(Saved entries)
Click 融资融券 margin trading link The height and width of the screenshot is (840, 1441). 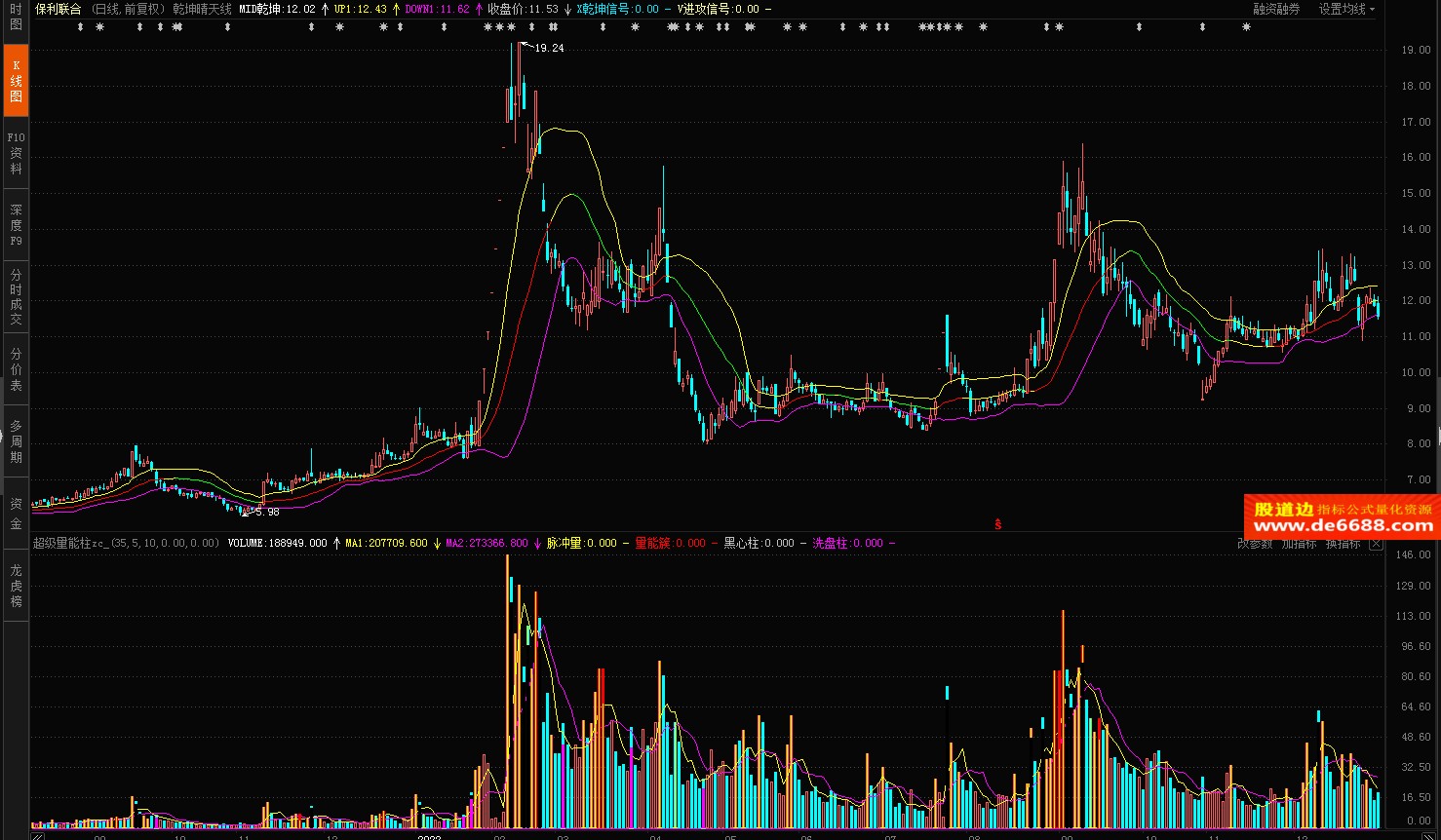point(1276,9)
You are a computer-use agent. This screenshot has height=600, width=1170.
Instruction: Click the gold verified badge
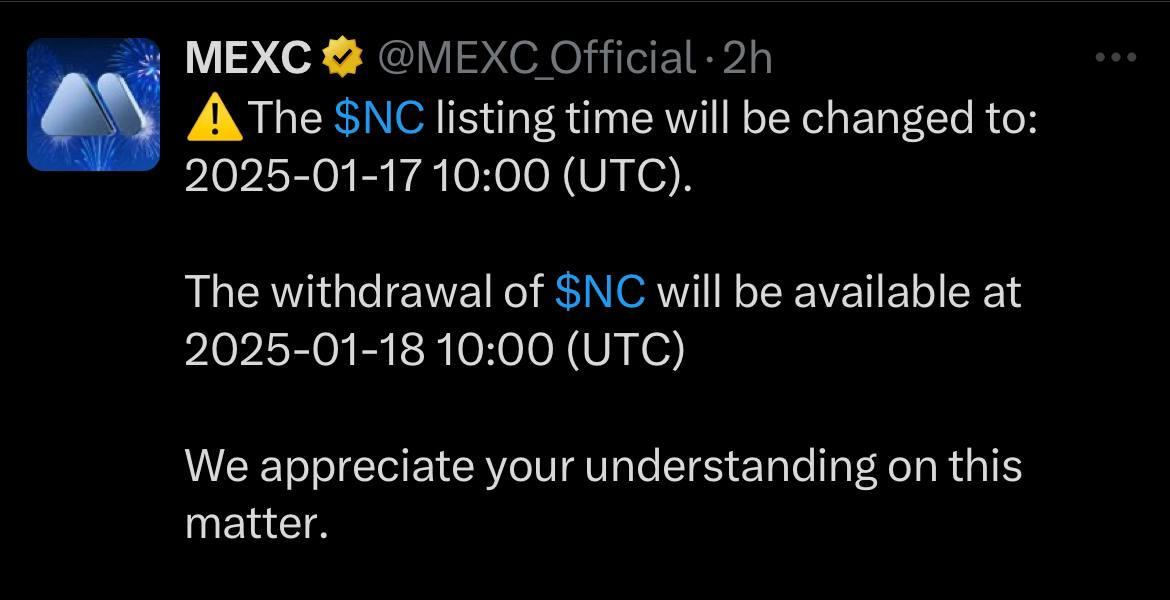click(x=341, y=60)
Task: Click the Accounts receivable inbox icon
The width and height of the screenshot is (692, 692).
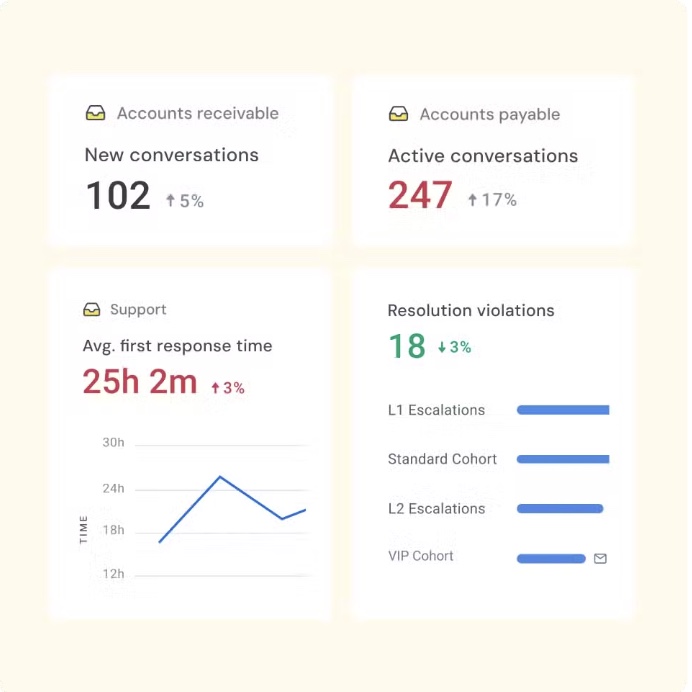Action: click(95, 114)
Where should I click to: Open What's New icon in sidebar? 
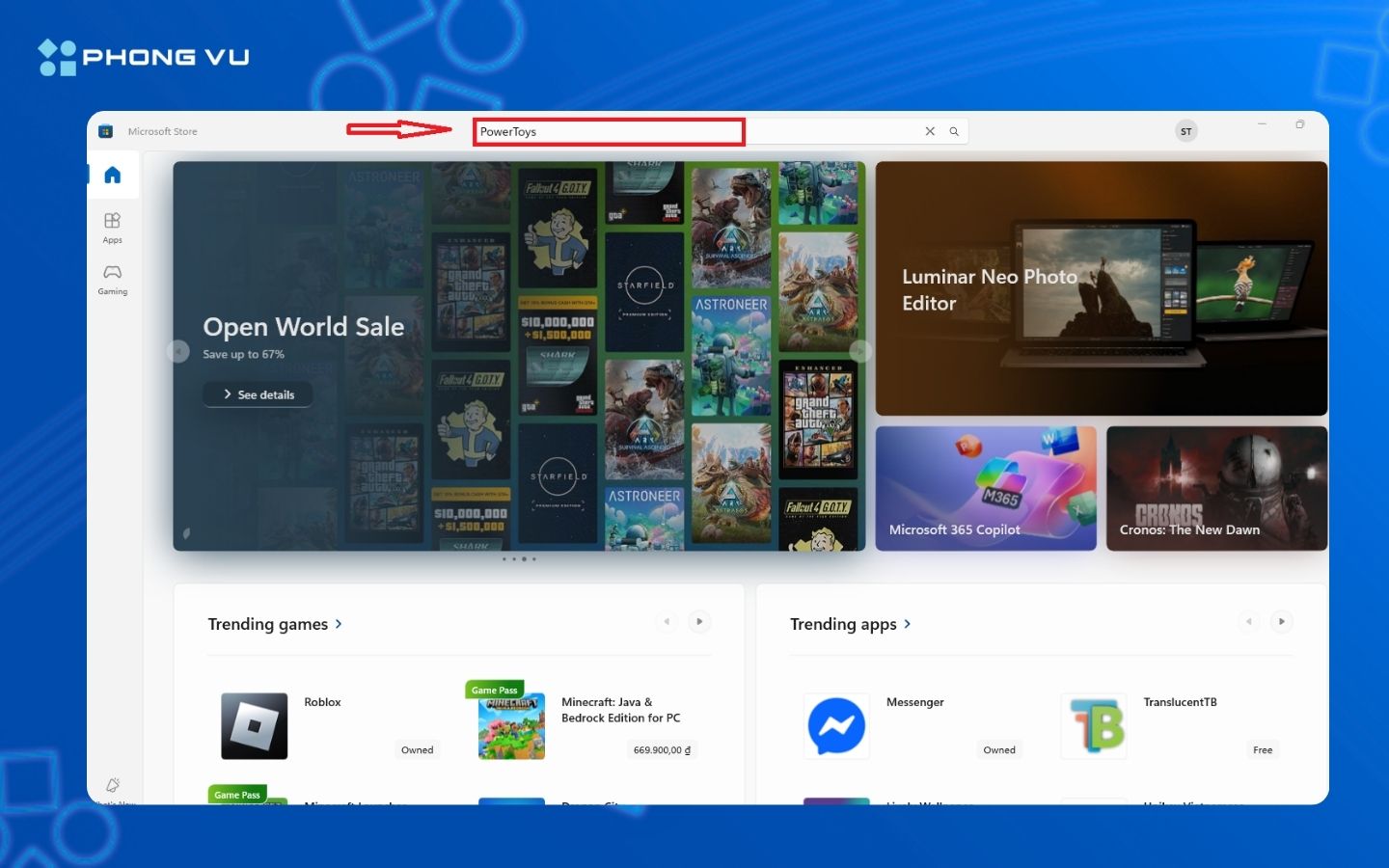(113, 786)
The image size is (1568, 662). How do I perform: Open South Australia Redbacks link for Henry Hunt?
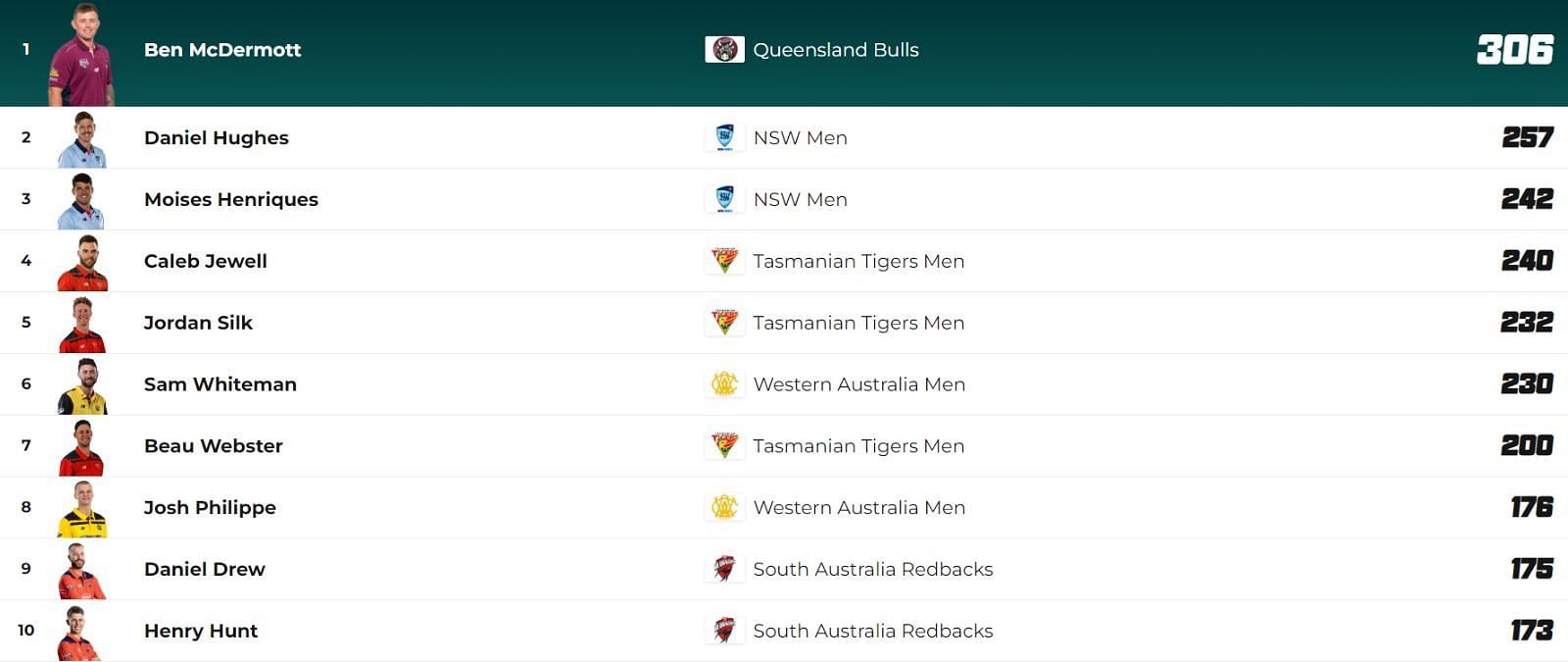[x=873, y=631]
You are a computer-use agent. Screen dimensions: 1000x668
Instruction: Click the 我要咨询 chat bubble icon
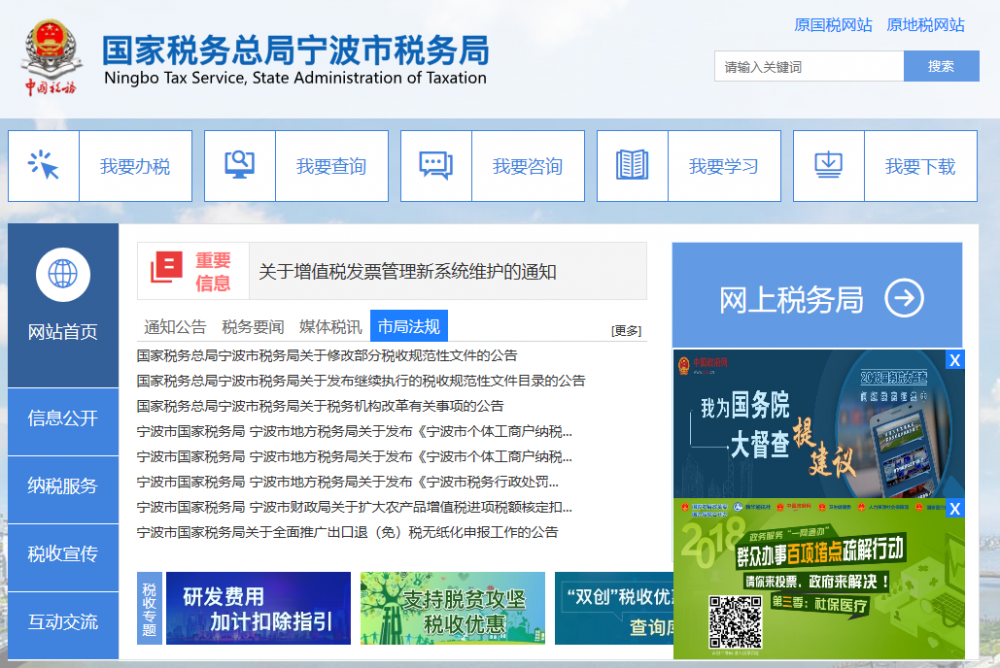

* **WHAT TO PRODUCE**:
Please set down, exactly and with nothing added, the lines from the line with "Where should I" to the end of the entries above, omitting pictures.

* **RESPONSE TO THE EXERCISE**:
Where should I click to: Open What's New icon in sidebar? 
(113, 786)
The image size is (1568, 662). How do I perform: Open South Australia Redbacks link for Henry Hunt?
[x=873, y=631]
You are a computer-use agent. Screen dimensions: 1000x668
Instruction: Click the 我要咨询 chat bubble icon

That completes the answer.